39. Sabarnya Dara

16.6K 2.1K 169
                                    

"Udah nggak level temenan sama aku?"

Dara tersenyum kecut mendengar sindiran Lucy di seberang sana. "Bukan gitu. Aku memang nggak bebas keluar rumah sekarang. Keluarga Mas Danu terlalu antusias nyambut cucu pertama."

Lucy tertawa. "Bener juga. Itu cucu pertama. Dan kalau laki-laki, udah pasti jadi kebanggaan keluarga Danu. Gilak! Aku nggak pernah nyangka nasib kamu begini, Dar. Siapa yang sangka, Dara yang jarang dilirik sama laki-laki biasa aja, malah jadi Nyonya Danu. Gilak! Nasibmu, Dar, beruntung banget."

"Makasih, Cy." Dara tersenyum tipis mendengarkan itu. Benar, perubahan kehidupannya memang masih sulit dipercaya. Meski sebenarnya, tidak seindah yang orang luar bayangkan juga.

"Astaha hahaha kaku amat, Buk. Santai aja keleus. Jadi, kenapa nih nelepon aku?"

"Aku ...." 

"Dar ... meski kita nggak bisa seakrab dulu, kita masih sahabatan. Ya, semoga kamu masih mau sahabatan sama aku karena posisinya sekarang terbalik."

"Terbalik?"

"Masak nggak ngeh, kalau sekarang posisi kita terbalik? Kalau dulu, kamu yang akan melakukan banyak hal untuk bantu aku dan aku bakalan ngasih imbalan ke kamu. Sebagai ucapan terima kasih. Dan sekarang, aku yang siap bantu kamu, Daraku sayang. Ya ... meski nggak munafik, aku juga berharap diberi imbalan. Popularitasku di kalangan lelaki-lelaki mapan sudah sangat berkurang. Gairahku juga sudah tidak sebesar dulu."
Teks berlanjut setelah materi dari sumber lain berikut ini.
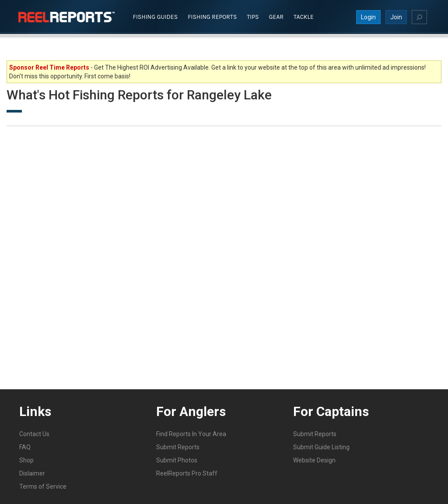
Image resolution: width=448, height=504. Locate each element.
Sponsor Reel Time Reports (49, 67)
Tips (252, 17)
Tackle (304, 17)
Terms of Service (43, 486)
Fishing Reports (212, 17)
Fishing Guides (155, 17)
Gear (276, 17)
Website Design (314, 460)
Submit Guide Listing (321, 447)
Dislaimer (32, 473)
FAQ (25, 447)
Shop (26, 460)
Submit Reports (178, 447)
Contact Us (34, 434)
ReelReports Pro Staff (187, 473)
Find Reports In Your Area (191, 434)
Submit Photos (177, 460)
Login (368, 17)
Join (396, 17)
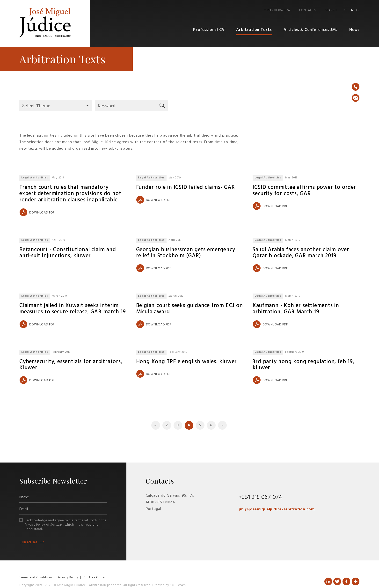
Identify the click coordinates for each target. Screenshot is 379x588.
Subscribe (29, 543)
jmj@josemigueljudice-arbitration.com (277, 509)
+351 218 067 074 (277, 10)
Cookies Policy (94, 578)
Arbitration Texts (255, 30)
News (354, 30)
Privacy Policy (35, 525)
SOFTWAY (177, 585)
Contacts (307, 10)
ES (358, 10)
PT (345, 10)
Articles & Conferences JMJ (311, 30)
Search (331, 10)
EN (351, 10)
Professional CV (210, 30)
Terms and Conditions (36, 578)
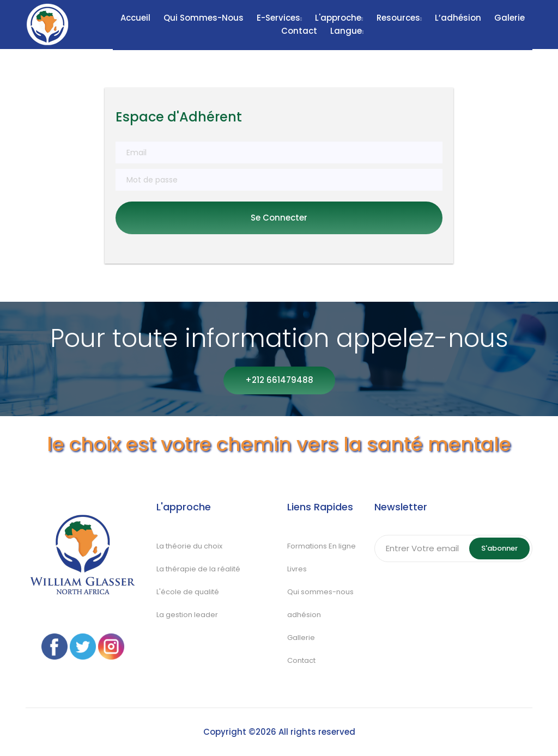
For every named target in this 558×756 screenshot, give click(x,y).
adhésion (304, 614)
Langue (347, 31)
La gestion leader (188, 614)
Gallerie (301, 637)
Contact (299, 31)
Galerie (510, 17)
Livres (297, 569)
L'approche (339, 17)
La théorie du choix (189, 546)
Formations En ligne (322, 546)
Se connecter (279, 217)
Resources (399, 17)
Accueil (135, 17)
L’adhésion (458, 17)
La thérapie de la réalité (199, 569)
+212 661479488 (279, 380)
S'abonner (499, 548)
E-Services (279, 17)
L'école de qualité (187, 592)
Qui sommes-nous (203, 17)
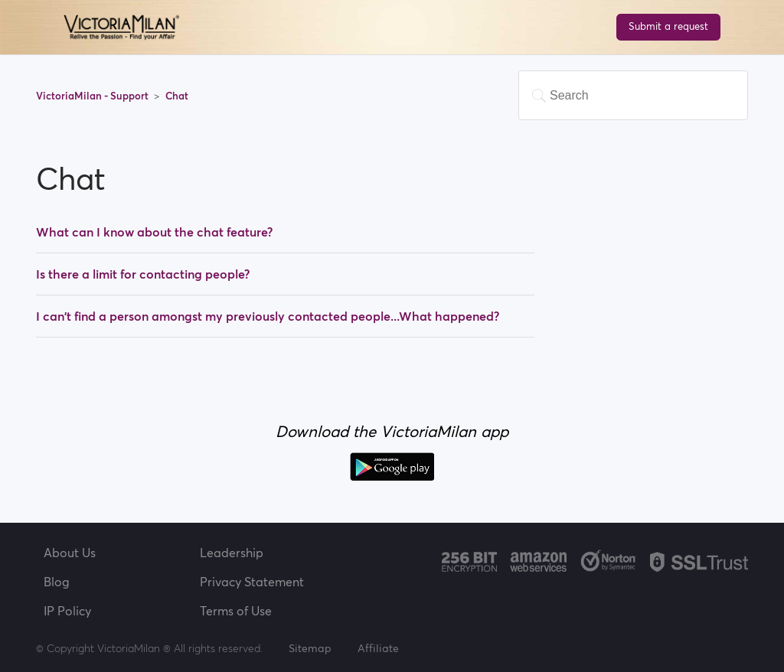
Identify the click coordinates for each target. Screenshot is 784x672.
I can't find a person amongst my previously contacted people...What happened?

"Oh. Tapi, hubungan kamu sama Adam?"

"Mem-bo-san-kan. Nanti deh, kapan-kapan senggang aku cerita. Sekarang yang jadi prioritas itu kamu. Karena jarang-jarang kan aku bisa berbuat sesuatu buat kamu. Jadi, ada apa, Dara?"

"Aku ... menurut kamu, Mas Danu orangnya gimana, Cy? Kan ... kamu pernah ... ya gitu deh."

Lucy tertawa terbahak-bahak. "Susah ya nyebutnya? Udah berapa bulan nikah sama Danu kamu masih aja kaku. Tapi, wajar sih. Danunya juga begitu. Agak geli juga memang kalau ingat dia itu dulu pernah jadi salah satu pelangganku."

"Iya. Maksudnya begitu. Dulu, kalian pernah transaksi berapa kali?"

"Cuma sekali deh. Terus ya kejadian yang kamu terpaksa gantiin aku dan semua jadi begini."

"Meski dulu aku terpaksa buat gantiin kamu, sekarang aku merasa bersyukur. Sedikit. Karena pasti lebih indah kalau kisah kami senormal kisah orang lainnya."

"Nggak ada kisah normal, sayangku. Kayak kamu paham aja kisah orang lain gimana. Dunia ini nggak sepolos dunia kamu, Dara. Eh tunggu. Kamu nelepon aku ini ... apa ada hubungannya dengan dunianya Danu?"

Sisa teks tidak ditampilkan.